### AÇÕES SOLICITADAS
1. Liste todos os nomes próprios que aparecem no texto sobre protocolos clínicos.
2. Continue o texto sobre protocolos clínicos a partir do ponto em que ele termina.

### DOCUMENTO DE ORIGEM
......
O que norteias as opções terapêuticas da instituição são protocolos clínicos desenhados pelo corpo de especialistas e baseados em evidência presentes em literatura médica. Ele também pontua que o desejo do paciente e família deve ser levado em consideração no momento da decisão do tratamento, desde que esteja amparado em um claro benefício clínico presente em estudos científicos e cujo custo adicionado à jornada clínica seja razoável.

Tereza, da SulAmérica, também destaca a aplicação de protocolos clínicos com fortes evidências de efetividade como fundamental para uma boa gestão financeira. Ela cita como exemplo os investimentos em um dos hospitais credenciados da rede, da Rede D’Or, que investiu recentemente R$ 80 milhões em um laboratório de patologia molecular com alguns equipamentos únicos na América Latina, em que é possível analisar o código genético do tumor dos pacientes, orientando para um tratamento mais assertivo. “Com isso, conseguimos proporcionar tratamentos mais rápidos e personalizados. A otimização e a precisão da jornada do paciente contribuem para a sustentabilidade do sistema.”
......
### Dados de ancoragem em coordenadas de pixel
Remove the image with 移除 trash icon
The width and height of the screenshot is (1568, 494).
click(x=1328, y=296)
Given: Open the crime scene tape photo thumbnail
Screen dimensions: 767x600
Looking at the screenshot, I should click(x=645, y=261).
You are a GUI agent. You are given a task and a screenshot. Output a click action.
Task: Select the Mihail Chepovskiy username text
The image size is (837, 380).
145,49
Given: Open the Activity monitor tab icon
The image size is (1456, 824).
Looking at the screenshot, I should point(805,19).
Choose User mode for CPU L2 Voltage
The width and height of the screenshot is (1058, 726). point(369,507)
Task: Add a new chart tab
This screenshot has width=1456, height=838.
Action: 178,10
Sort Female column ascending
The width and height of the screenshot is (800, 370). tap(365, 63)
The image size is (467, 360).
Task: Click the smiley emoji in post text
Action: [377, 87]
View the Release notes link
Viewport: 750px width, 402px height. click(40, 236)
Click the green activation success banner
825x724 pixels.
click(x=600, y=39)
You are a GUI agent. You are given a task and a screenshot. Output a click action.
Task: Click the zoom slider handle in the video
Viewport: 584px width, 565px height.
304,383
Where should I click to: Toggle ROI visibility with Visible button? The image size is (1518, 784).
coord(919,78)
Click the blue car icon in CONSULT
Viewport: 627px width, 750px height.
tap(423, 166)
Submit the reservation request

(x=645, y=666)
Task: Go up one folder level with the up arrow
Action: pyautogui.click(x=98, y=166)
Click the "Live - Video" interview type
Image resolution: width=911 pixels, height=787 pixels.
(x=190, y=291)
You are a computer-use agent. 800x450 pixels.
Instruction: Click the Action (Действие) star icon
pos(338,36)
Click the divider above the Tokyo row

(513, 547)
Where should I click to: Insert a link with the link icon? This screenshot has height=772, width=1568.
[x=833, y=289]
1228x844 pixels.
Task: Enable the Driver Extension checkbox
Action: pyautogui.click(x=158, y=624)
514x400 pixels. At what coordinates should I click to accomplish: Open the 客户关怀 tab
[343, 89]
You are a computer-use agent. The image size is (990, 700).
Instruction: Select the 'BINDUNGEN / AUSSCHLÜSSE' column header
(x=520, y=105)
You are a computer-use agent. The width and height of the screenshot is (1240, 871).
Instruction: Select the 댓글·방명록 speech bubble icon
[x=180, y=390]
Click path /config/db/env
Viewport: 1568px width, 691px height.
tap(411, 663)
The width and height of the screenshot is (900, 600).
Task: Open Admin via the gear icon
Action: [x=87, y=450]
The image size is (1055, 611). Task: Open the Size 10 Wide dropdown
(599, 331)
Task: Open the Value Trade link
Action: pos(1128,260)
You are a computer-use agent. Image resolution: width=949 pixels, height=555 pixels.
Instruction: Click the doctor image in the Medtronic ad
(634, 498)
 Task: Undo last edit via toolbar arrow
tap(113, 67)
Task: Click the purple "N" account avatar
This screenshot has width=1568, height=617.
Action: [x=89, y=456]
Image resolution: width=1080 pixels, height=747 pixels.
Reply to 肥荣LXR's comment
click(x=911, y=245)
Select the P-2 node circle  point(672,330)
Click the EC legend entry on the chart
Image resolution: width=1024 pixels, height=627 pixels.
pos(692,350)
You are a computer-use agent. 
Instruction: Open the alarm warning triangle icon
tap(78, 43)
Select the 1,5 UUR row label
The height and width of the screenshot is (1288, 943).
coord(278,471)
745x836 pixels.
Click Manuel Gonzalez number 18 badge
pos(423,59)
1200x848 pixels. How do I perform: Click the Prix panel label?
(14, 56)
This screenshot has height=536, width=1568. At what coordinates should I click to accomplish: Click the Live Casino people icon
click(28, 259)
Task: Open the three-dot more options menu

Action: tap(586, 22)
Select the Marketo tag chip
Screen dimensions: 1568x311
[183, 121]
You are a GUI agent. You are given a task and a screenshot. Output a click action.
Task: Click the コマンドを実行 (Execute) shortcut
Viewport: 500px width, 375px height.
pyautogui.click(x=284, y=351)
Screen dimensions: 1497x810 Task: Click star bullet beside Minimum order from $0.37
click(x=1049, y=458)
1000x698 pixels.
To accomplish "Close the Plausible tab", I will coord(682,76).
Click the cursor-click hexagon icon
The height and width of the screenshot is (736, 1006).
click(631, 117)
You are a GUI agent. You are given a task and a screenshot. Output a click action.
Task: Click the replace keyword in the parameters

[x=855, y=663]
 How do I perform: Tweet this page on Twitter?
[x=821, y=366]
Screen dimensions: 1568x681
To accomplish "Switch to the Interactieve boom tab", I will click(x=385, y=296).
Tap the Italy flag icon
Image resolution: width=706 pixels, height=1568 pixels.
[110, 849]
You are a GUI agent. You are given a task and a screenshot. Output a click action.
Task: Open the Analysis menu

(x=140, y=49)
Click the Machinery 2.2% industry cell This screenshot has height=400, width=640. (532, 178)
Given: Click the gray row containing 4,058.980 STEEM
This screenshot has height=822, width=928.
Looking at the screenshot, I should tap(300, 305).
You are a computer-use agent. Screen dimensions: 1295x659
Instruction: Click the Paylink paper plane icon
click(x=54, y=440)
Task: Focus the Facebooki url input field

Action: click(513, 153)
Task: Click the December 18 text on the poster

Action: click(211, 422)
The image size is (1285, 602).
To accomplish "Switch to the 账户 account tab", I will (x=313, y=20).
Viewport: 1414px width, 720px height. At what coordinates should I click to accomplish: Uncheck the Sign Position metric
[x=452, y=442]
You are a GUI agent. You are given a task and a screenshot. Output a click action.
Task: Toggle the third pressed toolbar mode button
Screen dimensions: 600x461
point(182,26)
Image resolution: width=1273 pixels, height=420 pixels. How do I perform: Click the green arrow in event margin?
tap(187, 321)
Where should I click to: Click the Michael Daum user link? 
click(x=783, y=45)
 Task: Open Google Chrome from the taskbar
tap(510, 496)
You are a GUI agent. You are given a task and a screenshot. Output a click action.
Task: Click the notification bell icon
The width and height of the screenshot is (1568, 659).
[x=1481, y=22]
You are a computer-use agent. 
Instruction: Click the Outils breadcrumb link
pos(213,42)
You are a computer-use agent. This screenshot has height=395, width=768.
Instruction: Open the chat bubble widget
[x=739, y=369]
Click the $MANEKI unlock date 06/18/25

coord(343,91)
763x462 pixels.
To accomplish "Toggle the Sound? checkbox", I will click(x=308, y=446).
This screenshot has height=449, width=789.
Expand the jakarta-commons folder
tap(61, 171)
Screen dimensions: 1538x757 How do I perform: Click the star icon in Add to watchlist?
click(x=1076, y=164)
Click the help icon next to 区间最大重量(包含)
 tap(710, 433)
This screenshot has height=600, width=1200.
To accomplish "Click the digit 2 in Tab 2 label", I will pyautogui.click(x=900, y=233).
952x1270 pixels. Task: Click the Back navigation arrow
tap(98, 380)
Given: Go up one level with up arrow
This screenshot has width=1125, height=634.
......
### RESPOSTAS DOS EXERCÍCIOS
1. Tereza, SulAmérica, Rede D’Or, América Latina

2.
Dr. Costa, acredita que, para o futuro, o foco da terapia oncológica esteja voltado mais para a manutenção da qualidade de vida pós-tratamento e a redução das potenciais sequelas relacionadas ao tratamento. “Buscamos a resposta oncológica, sem dúvida, mas a que preço? Dentro da estrutura do nosso Escritório de Valor, temos nos dedicado a esse tema, com coletas periódicas e protocolares de questionários de qualidade de vida pós-tratamento oncológico. Estamos focando nos PROMs (do inglês, Patient Related Outcome Measures; em português, medidas de desfecho relatadas pelo paciente) para poder entender e contribuir com essa discussão de uma forma mais ampla.”